High annual headline inflation rates remain prevalent in Zimbabwe, Malawi and DRC [the Democratic Republic of Congo], while food inflation continues to be over 10% in Malawi, Zimbabwe, Angola, Madagascar and Zambia.

High food price inflation is a significant concern for the region, as food makes up a third or more of households’ expenses. While some of these countries have dealt with persistently high food inflation for nearly a decade, the impacts of high debt bills and constrained social spending accentuates access constraints by limiting subsidies and social assistance.

The depreciation of domestic currencies against the US dollar and increased lending rates contribute to rising import costs, further fueling inflation.
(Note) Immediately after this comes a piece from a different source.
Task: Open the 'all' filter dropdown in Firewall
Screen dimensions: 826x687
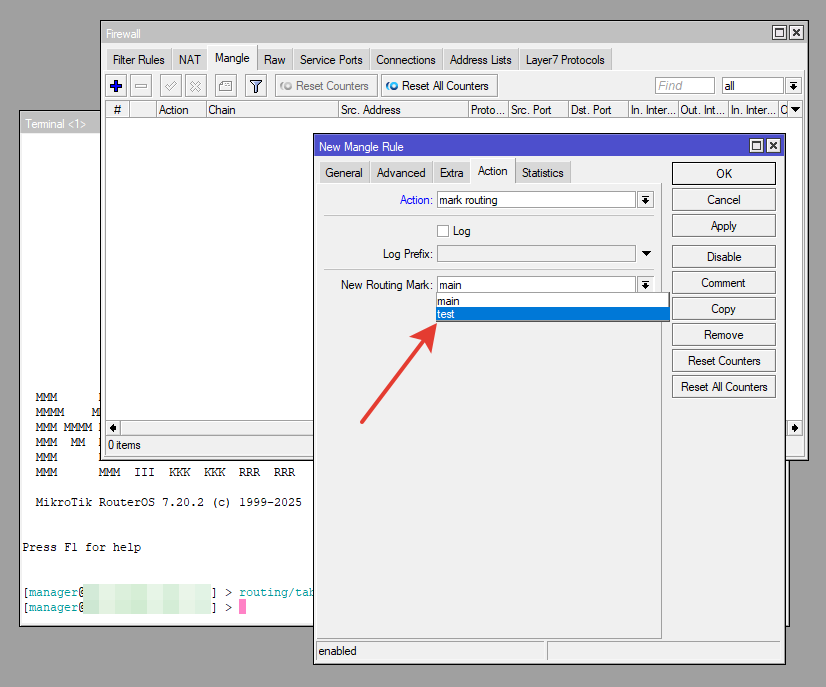Action: click(x=793, y=86)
The report also warns that increased fertiliser and fuel prices may lead to reduced agricultural yields, contributing to higher food inflation.

On a positive note, Zimbabwe is expected to be self-sufficient in maize, while other countries in the region, such as South Africa and Tanzania, have recorded surpluses. However, Malawi is projected to have a minor deficit. The rising cost of the family basket has further highlighted the financial pressures faced by households. In September, annual inflation fell to 18.4%, but the depreciation of the domestic currency and potential increases in crude oil prices may exacerbate inflationary pressures in the future.

Food inflation is expected to increase in the last months of 2023 due to rising prices during festive seasons. This means that the cost of food is likely to go up, making it more expensive for people to buy.